-- PROBLEM STATEMENT --
Beginning with the line that holds "Task: Select the Liquid" and finishing with the line that holds "Click Log In/Sign", repeat the listing exactly, leaving every picture out.

-- INFORMATION PROVIDED --

══════

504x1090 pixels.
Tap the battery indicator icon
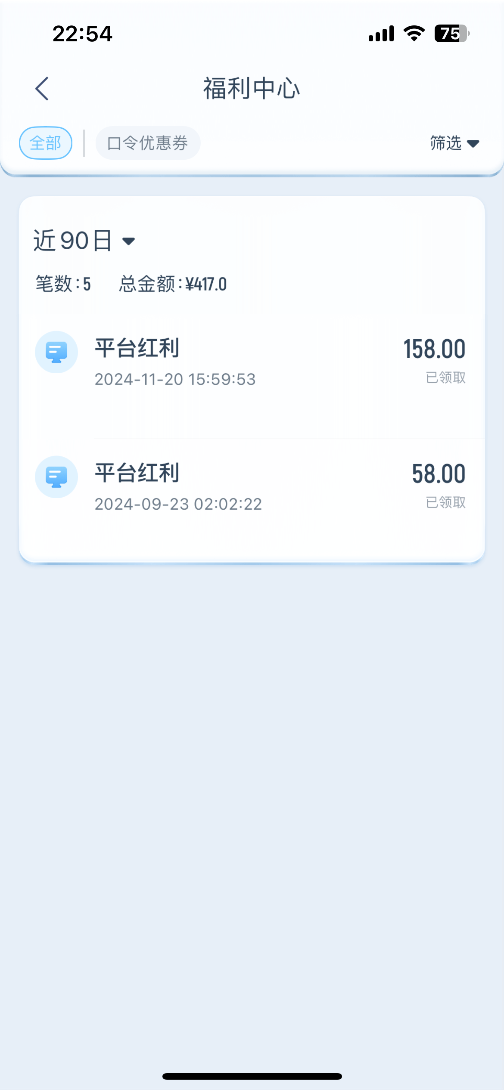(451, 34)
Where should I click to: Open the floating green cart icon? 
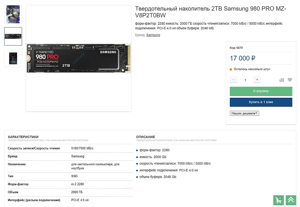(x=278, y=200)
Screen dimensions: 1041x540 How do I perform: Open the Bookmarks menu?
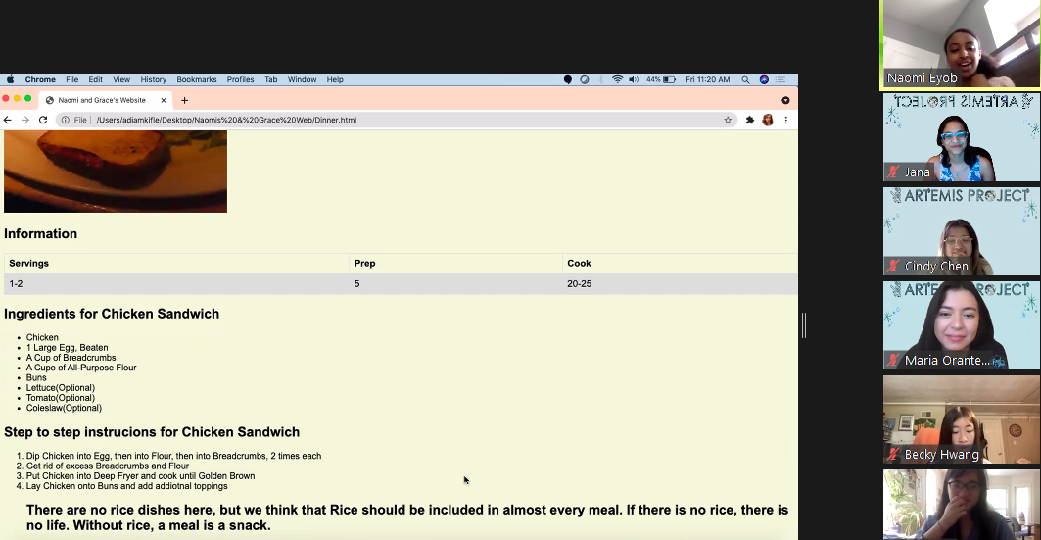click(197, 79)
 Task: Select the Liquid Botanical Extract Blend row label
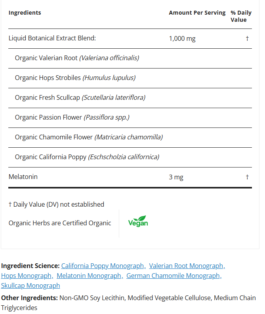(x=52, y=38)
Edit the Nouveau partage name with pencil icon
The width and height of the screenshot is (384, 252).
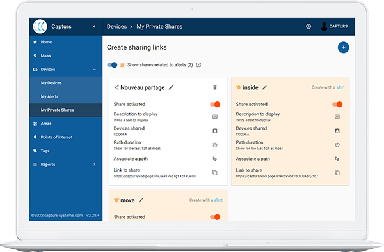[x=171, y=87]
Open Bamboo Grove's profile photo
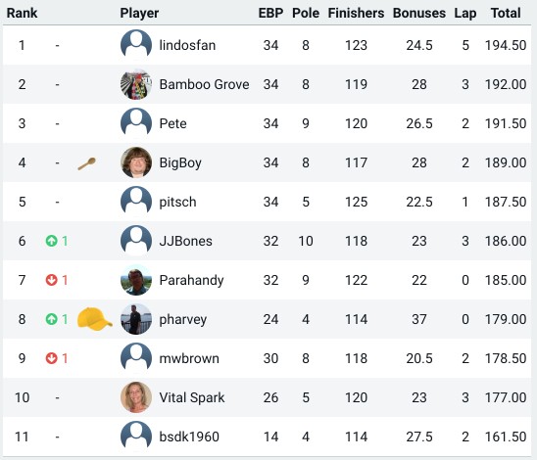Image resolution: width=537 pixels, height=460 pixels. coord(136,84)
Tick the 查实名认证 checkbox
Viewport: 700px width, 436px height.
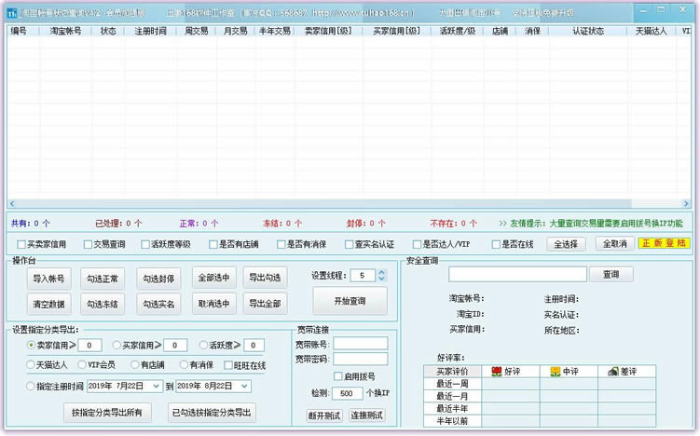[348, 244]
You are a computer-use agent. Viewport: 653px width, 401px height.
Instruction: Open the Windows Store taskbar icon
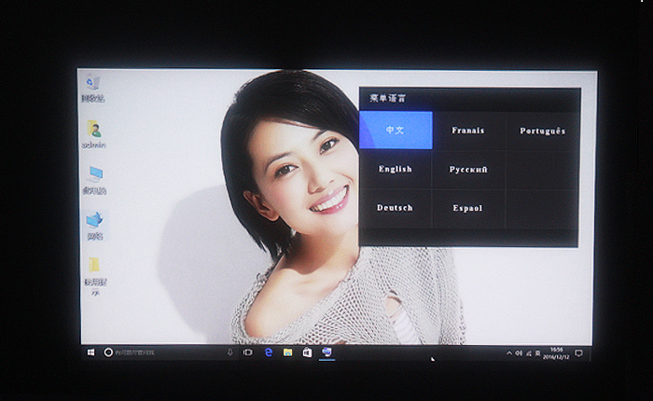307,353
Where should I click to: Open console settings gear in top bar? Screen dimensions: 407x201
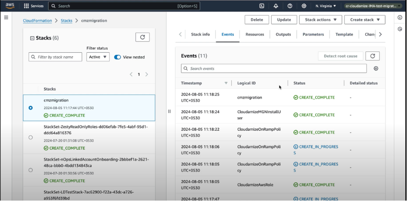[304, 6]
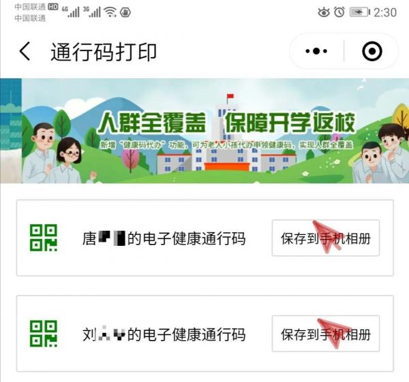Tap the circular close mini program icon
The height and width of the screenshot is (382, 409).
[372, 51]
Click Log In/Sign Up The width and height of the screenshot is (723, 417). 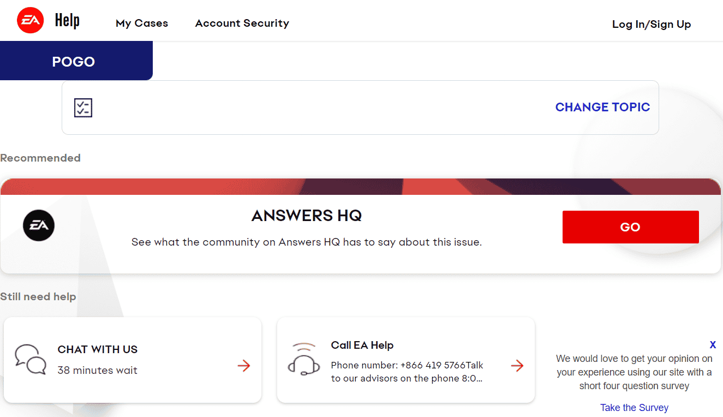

══════

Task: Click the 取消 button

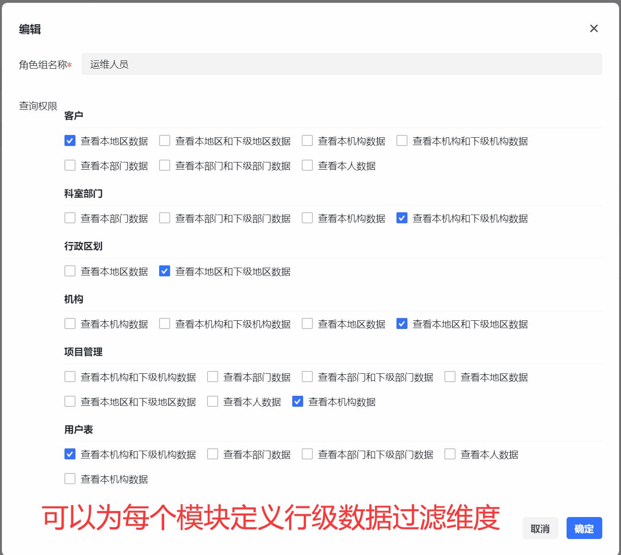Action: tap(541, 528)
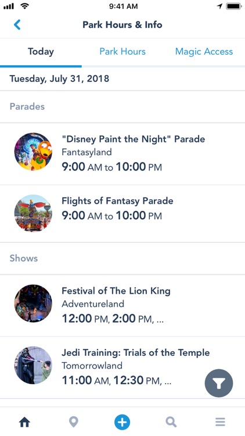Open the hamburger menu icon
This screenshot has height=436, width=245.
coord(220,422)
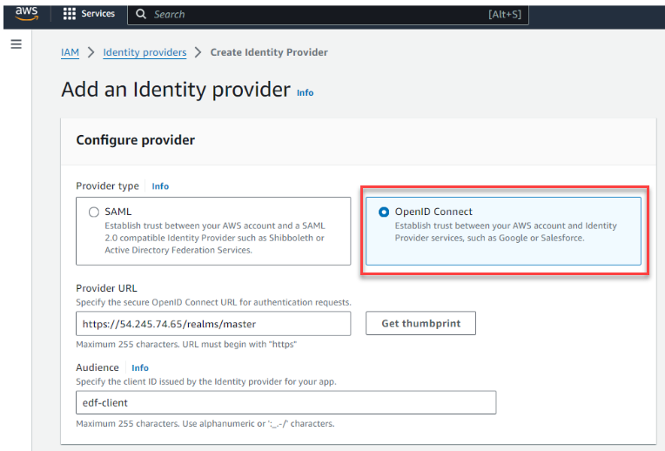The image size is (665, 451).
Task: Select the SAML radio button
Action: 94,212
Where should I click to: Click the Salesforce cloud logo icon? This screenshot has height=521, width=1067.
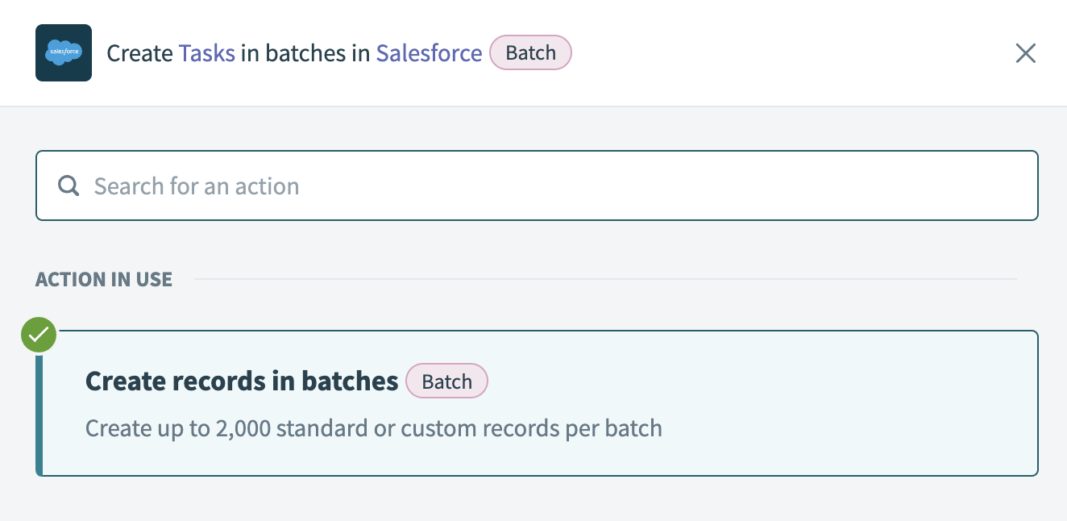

══════

-- EXPECTED ANSWER --
 Task: Select the Liquid Botanical Extract Blend row label
(x=52, y=38)
Edit the Nouveau partage name with pencil icon
The width and height of the screenshot is (384, 252).
[x=171, y=87]
Open Bamboo Grove's profile photo
Image resolution: width=537 pixels, height=460 pixels. coord(136,84)
Tick the 查实名认证 checkbox
Viewport: 700px width, 436px height.
[348, 244]
You are a computer-use agent. Viewport: 653px width, 401px height.
Instruction: Open the Windows Store taskbar icon
307,353
Where should I click to: Open console settings gear in top bar? Screen dimensions: 407x201
[304, 6]
Tap the circular close mini program icon
The height and width of the screenshot is (382, 409).
[372, 51]
Click Log In/Sign Up The width and height of the screenshot is (723, 417). 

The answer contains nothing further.